- _SOURCE MATERIAL_
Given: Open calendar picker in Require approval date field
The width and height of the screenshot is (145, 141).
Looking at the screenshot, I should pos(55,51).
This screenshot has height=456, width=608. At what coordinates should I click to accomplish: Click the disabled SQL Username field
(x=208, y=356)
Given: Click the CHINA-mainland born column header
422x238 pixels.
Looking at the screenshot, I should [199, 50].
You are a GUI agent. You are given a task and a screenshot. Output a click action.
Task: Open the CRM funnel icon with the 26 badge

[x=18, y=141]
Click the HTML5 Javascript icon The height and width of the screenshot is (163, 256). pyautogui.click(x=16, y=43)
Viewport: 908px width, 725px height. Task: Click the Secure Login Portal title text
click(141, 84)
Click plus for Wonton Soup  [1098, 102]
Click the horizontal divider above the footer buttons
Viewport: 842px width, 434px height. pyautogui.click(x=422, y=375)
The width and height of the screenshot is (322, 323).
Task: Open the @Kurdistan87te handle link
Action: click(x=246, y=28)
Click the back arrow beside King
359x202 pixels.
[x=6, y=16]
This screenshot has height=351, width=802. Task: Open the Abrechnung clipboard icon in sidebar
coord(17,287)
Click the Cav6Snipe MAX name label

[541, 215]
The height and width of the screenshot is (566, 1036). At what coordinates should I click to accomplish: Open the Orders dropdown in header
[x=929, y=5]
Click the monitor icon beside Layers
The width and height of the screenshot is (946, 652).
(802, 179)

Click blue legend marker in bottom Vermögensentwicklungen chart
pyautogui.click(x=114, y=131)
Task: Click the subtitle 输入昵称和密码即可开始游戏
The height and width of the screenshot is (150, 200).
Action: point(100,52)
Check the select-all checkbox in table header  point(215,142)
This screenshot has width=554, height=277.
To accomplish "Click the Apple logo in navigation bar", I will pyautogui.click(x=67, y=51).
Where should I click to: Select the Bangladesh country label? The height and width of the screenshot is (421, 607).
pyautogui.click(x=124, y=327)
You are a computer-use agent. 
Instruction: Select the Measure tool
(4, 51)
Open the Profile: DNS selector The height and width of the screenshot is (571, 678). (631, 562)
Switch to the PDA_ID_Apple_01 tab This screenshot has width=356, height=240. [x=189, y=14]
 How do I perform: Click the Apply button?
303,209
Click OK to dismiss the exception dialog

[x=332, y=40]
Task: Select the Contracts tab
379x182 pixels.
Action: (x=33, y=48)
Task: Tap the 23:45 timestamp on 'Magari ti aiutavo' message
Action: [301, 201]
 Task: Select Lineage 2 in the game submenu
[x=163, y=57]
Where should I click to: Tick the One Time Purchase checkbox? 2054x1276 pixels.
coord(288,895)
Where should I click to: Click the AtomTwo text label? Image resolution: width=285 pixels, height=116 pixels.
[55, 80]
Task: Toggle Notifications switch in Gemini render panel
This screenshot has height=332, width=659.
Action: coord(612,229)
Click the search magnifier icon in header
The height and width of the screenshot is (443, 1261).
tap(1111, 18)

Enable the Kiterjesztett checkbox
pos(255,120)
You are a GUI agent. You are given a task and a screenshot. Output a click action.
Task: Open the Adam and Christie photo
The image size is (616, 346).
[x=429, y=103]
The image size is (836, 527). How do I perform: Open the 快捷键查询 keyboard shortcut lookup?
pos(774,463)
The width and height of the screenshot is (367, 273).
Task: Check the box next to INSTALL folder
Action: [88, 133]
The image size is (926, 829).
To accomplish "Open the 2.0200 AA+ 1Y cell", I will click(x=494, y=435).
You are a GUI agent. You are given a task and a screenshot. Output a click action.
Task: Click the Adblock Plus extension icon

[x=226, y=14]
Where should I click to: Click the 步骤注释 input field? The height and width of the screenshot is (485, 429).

- _WORK REQUIRED_
Please transcribe only the lines in the records above running from the line that has "Task: Click the subtitle 输入昵称和密码即可开始游戏" through the line that has "Open the Profile: DNS", both included, exactly as they appear.

- _ANSWER FOR THIS EXERCISE_
Task: Click the subtitle 输入昵称和密码即可开始游戏
The height and width of the screenshot is (150, 200).
Action: point(100,52)
Check the select-all checkbox in table header  point(215,142)
This screenshot has width=554, height=277.
To accomplish "Click the Apple logo in navigation bar", I will pyautogui.click(x=67, y=51).
Where should I click to: Select the Bangladesh country label? The height and width of the screenshot is (421, 607).
pyautogui.click(x=124, y=327)
You are a computer-use agent. 
Instruction: Select the Measure tool
(4, 51)
Open the Profile: DNS selector The height and width of the screenshot is (571, 678). (631, 562)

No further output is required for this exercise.